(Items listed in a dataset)
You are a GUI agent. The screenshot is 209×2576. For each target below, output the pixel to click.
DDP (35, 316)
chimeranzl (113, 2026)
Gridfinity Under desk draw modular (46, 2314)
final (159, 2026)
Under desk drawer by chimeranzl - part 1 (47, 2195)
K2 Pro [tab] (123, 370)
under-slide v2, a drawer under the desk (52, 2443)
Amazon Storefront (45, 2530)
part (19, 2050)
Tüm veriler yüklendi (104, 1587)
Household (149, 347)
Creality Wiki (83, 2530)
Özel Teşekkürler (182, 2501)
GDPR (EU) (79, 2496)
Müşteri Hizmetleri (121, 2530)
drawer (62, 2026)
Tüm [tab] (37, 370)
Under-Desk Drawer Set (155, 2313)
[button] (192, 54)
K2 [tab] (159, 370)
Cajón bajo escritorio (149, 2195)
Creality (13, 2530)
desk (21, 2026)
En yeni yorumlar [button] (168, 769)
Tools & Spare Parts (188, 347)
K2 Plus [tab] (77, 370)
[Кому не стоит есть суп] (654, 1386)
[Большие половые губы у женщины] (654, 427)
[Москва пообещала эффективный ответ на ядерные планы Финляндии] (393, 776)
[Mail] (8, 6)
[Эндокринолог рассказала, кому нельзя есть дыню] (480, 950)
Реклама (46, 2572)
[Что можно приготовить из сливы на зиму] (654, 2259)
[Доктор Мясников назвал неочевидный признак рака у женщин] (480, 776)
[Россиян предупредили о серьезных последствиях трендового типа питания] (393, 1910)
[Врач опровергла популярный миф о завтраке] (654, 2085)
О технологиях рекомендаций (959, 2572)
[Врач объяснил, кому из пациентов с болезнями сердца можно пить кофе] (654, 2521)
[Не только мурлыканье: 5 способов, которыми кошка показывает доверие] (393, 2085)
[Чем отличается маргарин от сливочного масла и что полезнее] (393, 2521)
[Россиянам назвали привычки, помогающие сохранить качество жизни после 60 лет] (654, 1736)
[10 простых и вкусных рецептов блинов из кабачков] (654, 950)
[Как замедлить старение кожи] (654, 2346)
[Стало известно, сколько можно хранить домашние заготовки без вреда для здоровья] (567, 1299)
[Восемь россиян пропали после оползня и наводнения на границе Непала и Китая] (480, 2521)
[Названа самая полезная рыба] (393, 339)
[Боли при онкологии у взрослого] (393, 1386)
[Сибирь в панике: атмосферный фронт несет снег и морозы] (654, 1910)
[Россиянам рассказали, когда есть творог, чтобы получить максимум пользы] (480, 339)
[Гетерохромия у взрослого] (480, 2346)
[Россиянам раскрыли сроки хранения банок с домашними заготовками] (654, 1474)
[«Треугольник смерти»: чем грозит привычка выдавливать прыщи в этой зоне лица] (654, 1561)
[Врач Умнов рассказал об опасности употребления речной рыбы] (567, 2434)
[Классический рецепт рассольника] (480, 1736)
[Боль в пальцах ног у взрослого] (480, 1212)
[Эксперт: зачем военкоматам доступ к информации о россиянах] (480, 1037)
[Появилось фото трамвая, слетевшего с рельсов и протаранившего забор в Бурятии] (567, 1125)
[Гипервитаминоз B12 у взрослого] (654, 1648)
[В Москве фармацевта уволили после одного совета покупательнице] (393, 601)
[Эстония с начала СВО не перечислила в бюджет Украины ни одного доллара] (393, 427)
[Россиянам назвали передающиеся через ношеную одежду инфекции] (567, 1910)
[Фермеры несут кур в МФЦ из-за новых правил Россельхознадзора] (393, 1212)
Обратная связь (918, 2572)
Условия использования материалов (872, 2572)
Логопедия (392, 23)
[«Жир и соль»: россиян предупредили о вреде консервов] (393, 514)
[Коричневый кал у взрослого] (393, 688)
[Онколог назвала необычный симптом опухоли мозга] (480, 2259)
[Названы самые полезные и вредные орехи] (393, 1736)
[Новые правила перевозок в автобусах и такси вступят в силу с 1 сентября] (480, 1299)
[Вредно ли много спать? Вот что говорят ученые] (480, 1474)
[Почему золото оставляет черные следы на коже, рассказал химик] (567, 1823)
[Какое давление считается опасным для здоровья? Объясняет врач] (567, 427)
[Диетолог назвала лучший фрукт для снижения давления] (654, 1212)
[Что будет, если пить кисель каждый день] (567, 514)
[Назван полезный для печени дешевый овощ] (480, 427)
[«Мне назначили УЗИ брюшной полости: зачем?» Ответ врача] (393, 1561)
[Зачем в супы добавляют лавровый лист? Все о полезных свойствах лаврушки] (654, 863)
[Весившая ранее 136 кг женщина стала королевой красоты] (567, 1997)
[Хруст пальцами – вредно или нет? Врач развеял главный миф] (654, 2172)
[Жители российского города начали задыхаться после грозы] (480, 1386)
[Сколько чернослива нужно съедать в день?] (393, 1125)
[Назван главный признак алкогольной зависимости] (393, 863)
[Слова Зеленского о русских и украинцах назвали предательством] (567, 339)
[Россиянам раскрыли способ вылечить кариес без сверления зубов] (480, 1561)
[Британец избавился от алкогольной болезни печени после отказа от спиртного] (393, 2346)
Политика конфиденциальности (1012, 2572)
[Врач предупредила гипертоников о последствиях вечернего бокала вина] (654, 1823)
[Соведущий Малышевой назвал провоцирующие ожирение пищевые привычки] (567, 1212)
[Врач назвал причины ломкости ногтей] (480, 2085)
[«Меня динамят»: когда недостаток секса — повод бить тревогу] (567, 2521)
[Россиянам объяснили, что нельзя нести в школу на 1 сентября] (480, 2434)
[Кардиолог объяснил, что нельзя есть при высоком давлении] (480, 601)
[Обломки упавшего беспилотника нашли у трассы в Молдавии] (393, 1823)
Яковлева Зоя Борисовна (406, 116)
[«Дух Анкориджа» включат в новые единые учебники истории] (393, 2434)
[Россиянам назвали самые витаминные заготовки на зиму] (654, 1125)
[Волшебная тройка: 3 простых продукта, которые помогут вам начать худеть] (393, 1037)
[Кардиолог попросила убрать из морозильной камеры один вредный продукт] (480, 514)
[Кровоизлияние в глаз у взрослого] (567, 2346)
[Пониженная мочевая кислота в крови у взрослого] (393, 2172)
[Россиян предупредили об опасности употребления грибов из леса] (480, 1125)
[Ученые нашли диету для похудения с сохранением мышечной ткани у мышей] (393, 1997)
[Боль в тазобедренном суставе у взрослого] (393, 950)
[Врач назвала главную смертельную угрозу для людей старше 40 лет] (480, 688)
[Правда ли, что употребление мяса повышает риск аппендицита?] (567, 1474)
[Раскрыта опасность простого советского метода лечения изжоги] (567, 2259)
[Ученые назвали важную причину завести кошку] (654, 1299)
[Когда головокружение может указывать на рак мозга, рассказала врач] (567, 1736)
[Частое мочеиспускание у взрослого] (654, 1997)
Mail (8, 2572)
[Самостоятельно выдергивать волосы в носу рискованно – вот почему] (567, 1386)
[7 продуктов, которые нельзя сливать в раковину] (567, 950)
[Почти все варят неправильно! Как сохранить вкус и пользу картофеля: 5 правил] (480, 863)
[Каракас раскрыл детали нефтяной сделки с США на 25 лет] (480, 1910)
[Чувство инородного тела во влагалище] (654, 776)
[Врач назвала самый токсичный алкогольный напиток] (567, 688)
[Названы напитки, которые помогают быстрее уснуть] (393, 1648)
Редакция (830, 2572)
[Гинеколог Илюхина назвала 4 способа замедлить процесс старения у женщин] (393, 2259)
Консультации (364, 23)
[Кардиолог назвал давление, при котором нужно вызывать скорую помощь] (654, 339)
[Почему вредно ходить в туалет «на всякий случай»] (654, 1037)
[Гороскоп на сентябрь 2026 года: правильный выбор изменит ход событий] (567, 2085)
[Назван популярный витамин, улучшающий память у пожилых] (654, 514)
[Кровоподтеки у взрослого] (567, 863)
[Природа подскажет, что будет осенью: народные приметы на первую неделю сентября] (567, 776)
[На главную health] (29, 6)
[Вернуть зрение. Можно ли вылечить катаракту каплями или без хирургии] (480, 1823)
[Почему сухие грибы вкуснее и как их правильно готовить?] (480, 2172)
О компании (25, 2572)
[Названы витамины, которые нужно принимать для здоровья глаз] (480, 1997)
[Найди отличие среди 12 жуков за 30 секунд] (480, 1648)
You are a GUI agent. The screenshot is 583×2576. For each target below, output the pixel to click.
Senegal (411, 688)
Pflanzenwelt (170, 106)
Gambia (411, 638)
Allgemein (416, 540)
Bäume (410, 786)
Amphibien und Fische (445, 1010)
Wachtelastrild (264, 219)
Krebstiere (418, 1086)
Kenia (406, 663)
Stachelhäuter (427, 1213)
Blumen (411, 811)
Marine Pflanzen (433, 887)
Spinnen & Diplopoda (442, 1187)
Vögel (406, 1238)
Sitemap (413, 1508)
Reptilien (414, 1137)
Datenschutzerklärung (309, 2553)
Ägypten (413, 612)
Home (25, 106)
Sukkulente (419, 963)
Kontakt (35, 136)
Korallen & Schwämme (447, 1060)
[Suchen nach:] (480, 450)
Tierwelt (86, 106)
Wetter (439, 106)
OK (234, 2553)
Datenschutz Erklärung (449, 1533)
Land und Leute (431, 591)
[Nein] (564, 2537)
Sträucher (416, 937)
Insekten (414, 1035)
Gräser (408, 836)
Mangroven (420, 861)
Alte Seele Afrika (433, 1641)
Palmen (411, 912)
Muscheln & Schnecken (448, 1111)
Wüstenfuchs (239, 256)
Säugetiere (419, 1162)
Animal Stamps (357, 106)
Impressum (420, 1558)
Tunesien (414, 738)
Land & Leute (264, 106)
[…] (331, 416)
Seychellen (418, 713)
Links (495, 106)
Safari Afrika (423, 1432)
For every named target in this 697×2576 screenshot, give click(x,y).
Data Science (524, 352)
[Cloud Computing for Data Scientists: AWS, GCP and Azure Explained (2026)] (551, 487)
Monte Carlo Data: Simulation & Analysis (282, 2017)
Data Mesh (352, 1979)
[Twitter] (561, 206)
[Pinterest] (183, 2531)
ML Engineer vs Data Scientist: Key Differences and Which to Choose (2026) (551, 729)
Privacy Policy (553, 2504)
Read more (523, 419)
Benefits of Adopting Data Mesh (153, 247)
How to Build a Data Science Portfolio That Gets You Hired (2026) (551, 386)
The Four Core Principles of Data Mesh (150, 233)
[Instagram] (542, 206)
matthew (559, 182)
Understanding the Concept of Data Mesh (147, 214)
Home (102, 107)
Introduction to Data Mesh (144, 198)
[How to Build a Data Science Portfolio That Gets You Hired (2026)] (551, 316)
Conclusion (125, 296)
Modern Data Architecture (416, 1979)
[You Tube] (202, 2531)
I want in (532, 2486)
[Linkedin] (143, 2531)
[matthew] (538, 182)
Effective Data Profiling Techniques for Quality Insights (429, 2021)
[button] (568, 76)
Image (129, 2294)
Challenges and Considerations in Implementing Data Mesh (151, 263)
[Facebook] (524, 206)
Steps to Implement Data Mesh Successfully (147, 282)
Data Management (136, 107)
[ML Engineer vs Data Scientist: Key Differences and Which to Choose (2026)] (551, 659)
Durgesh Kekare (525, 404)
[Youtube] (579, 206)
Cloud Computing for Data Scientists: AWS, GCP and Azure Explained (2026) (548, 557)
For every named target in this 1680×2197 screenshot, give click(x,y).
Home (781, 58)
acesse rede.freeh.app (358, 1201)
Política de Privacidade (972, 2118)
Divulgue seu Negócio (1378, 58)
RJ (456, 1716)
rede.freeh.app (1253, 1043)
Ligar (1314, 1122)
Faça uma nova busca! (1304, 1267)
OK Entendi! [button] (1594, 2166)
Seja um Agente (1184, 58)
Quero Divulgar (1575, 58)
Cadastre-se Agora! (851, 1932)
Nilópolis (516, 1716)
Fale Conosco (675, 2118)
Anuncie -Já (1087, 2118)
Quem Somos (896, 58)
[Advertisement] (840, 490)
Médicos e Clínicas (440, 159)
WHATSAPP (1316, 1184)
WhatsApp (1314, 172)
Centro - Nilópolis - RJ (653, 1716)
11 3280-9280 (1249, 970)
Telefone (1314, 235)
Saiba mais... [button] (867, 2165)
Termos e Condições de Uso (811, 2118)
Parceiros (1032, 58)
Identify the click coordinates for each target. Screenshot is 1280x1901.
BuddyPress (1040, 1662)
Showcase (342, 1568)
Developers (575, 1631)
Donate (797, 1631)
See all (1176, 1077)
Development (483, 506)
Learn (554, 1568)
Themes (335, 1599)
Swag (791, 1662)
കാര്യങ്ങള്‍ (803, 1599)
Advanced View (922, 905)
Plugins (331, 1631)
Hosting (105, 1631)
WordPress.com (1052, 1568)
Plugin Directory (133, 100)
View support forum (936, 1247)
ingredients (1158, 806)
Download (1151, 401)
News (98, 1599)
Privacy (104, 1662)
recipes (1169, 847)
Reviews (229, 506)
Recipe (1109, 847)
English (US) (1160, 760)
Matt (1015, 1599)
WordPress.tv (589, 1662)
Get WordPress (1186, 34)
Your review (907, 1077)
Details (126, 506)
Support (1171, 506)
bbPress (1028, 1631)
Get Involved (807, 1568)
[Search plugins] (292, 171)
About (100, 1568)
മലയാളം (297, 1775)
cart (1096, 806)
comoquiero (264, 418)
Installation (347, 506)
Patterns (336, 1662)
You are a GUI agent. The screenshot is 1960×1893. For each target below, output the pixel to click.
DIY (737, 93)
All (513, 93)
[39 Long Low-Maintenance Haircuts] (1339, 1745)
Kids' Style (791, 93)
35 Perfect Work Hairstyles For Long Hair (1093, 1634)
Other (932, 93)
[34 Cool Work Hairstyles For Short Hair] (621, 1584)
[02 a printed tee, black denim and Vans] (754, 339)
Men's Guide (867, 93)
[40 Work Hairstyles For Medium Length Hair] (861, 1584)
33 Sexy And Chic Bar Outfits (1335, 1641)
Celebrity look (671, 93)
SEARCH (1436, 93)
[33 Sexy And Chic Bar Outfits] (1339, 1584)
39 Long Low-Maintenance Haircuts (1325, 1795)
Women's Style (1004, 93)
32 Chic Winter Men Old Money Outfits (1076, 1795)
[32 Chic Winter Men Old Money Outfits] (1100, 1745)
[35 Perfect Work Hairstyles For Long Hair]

◆ **Assignment**
Where the data above reaches the line holding "Gridfinity Under desk draw modular (46, 2314)", begin printing, and stop after the line holding "[Доктор Мясников назвал". Each line must be reproduced exactly, with nothing else added.

◆ **Your solution**
Gridfinity Under desk draw modular (46, 2314)
final (159, 2026)
Under desk drawer by chimeranzl - part 1 (47, 2195)
K2 Pro [tab] (123, 370)
under-slide v2, a drawer under the desk (52, 2443)
Amazon Storefront (45, 2530)
part (19, 2050)
Tüm veriler yüklendi (104, 1587)
Household (149, 347)
Creality Wiki (83, 2530)
Özel Teşekkürler (182, 2501)
GDPR (EU) (79, 2496)
Müşteri Hizmetleri (121, 2530)
drawer (62, 2026)
Tüm [tab] (37, 370)
Under-Desk Drawer Set (155, 2313)
[button] (192, 54)
K2 [tab] (159, 370)
Cajón bajo escritorio (149, 2195)
Creality (13, 2530)
desk (21, 2026)
En yeni yorumlar [button] (168, 769)
Tools & Spare Parts (188, 347)
K2 Plus [tab] (77, 370)
[Кому не стоит есть суп] (654, 1386)
[Большие половые губы у женщины] (654, 427)
[Москва пообещала эффективный ответ на ядерные планы Финляндии] (393, 776)
[Mail] (8, 6)
[Эндокринолог рассказала, кому нельзя есть дыню] (480, 950)
Реклама (46, 2572)
[Что можно приготовить из сливы на зиму] (654, 2259)
[Доктор Мясников назвал неочевидный признак рака у женщин] (480, 776)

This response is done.